Pixel coordinate grounding data.
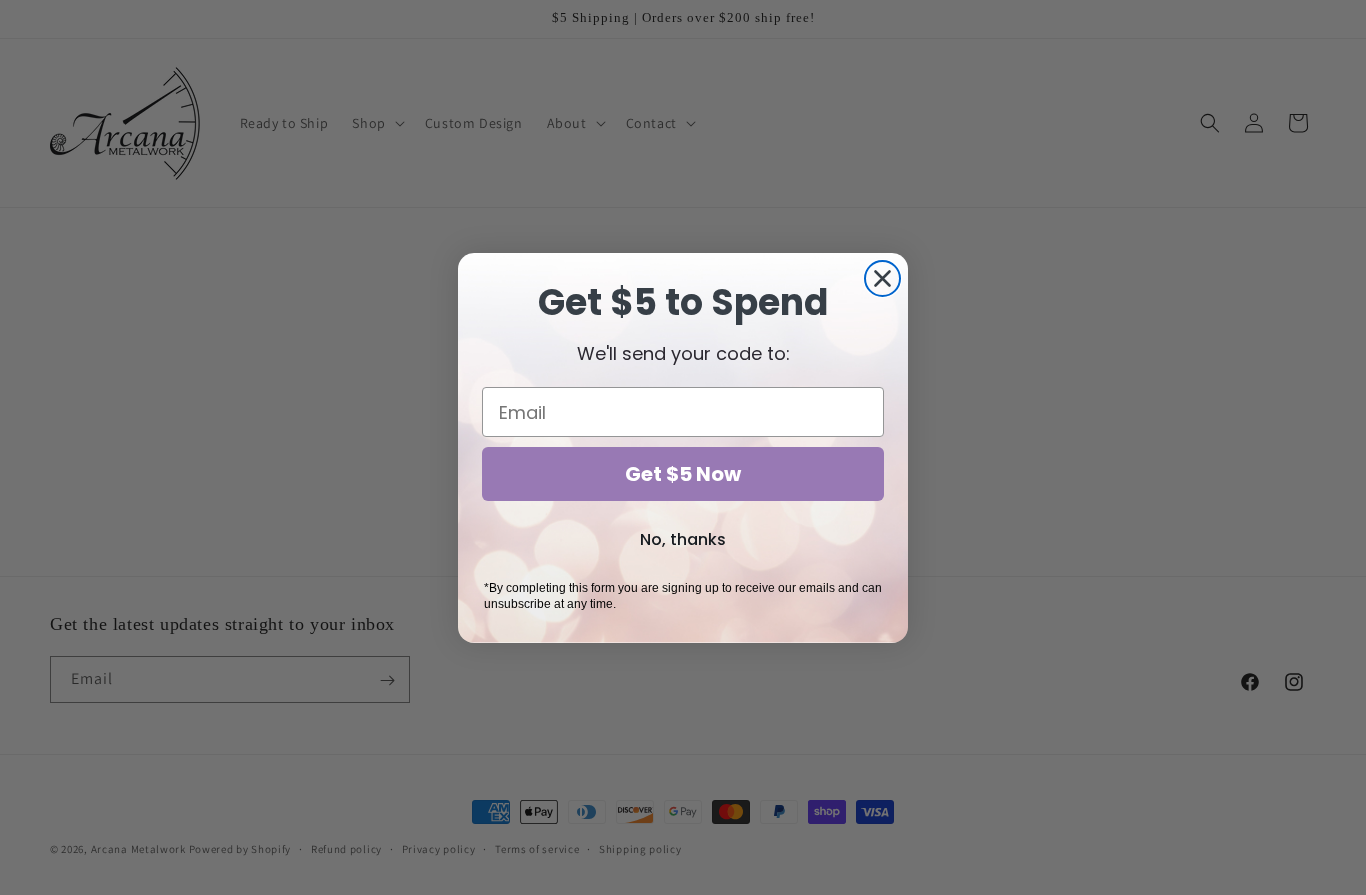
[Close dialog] (882, 278)
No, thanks (683, 539)
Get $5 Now (683, 474)
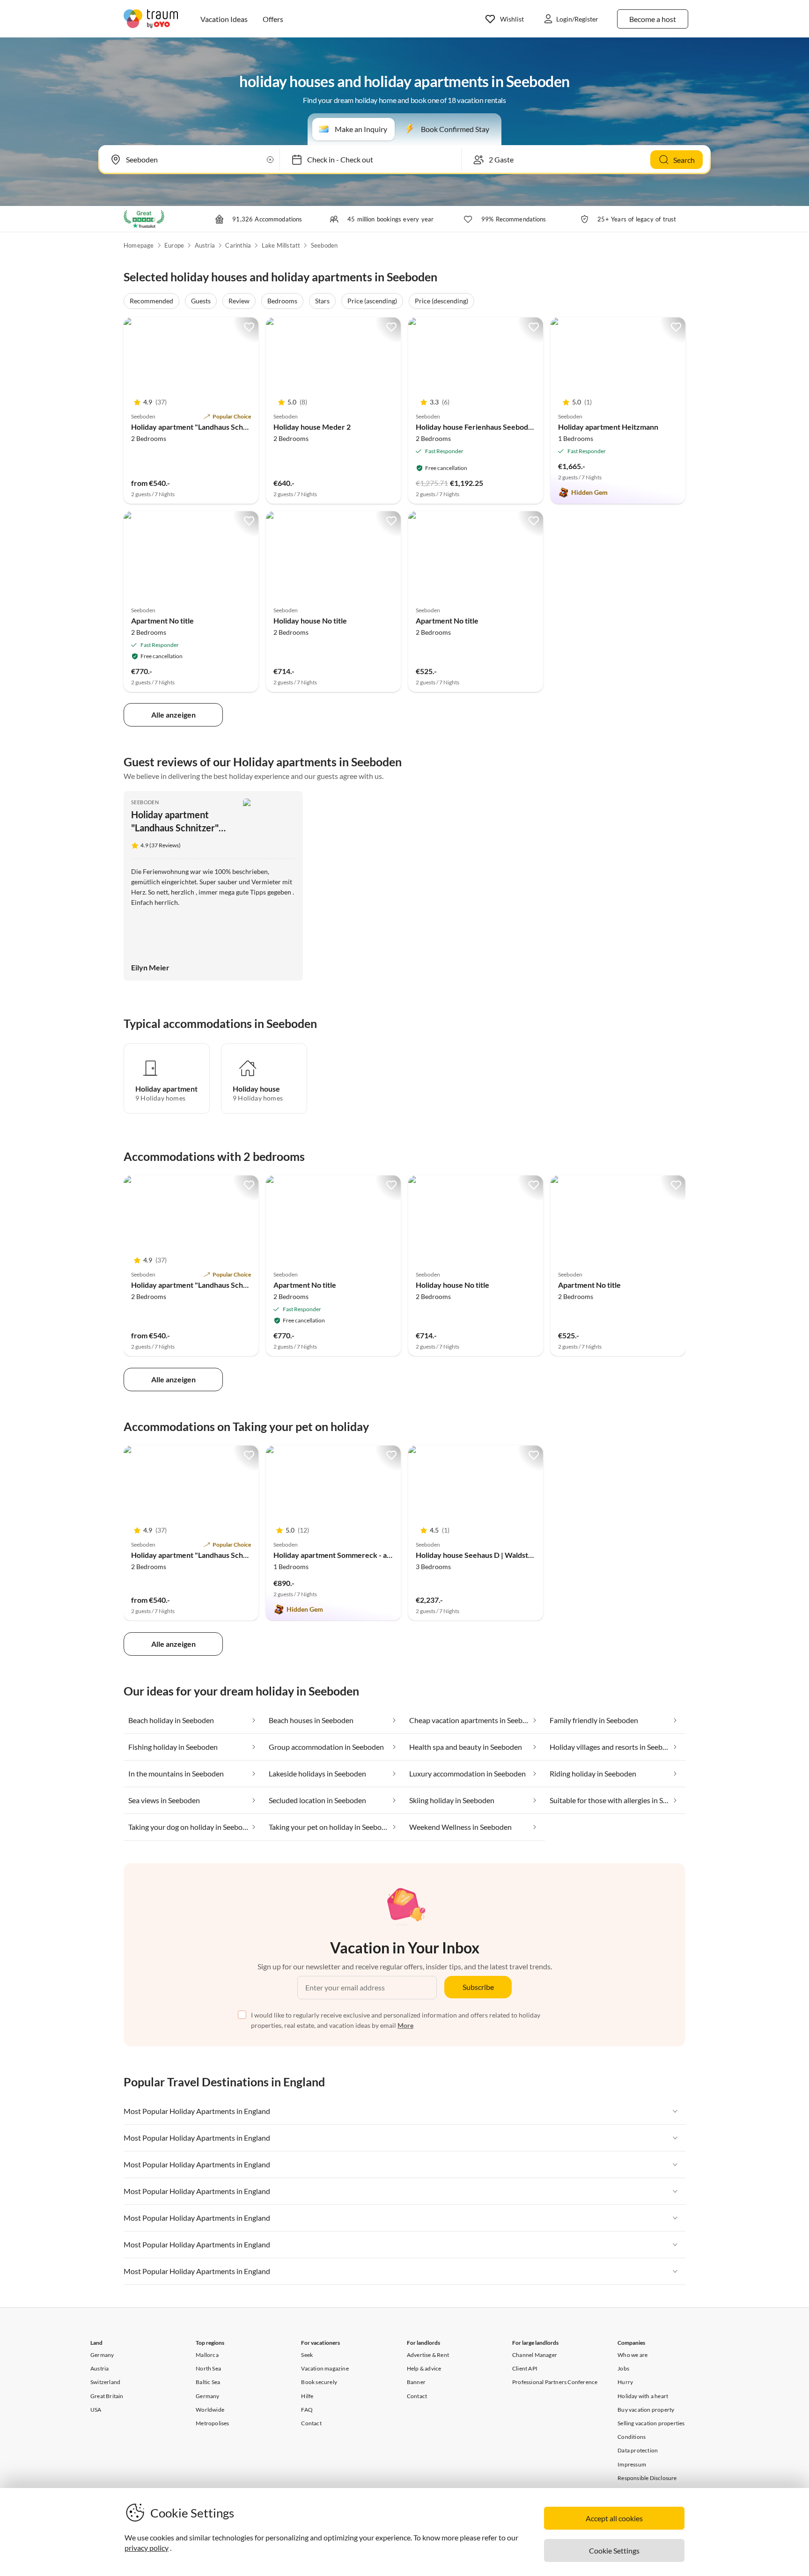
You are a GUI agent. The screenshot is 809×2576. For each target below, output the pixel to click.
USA (96, 2409)
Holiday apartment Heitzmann (608, 426)
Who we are (632, 2354)
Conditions (632, 2436)
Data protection (638, 2450)
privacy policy (147, 2547)
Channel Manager (534, 2354)
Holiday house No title (310, 620)
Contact (311, 2423)
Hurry (625, 2381)
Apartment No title (162, 620)
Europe (174, 245)
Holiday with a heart (643, 2396)
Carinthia (238, 245)
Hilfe (307, 2396)
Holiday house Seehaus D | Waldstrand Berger (492, 1554)
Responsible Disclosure (647, 2477)
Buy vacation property (646, 2409)
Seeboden (324, 245)
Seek (307, 2354)
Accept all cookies (614, 2518)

EXERCISE INSTRUCTIONS. Print each record as it appears above, dropping every picture from the copy.

SOLUTION TO THE PROBLEM.
[Close dialog] (882, 278)
No, thanks (683, 539)
Get $5 Now (683, 474)
You are a GUI agent. The screenshot is 809×2576. For each target below, output the pixel to click.
USA (96, 2409)
Holiday apartment Heitzmann (608, 426)
Who we are (632, 2354)
Conditions (632, 2436)
Data protection (638, 2450)
privacy policy (147, 2547)
Channel Manager (534, 2354)
Holiday house No title (310, 620)
Contact (311, 2423)
Hurry (625, 2381)
Apartment No title (162, 620)
Europe (174, 245)
Holiday with a heart (643, 2396)
Carinthia (238, 245)
Hilfe (307, 2396)
Holiday house Seehaus D | Waldstrand Berger (492, 1554)
Responsible Disclosure (647, 2477)
Buy vacation property (646, 2409)
Seeboden (324, 245)
Seek (307, 2354)
Accept all cookies (614, 2518)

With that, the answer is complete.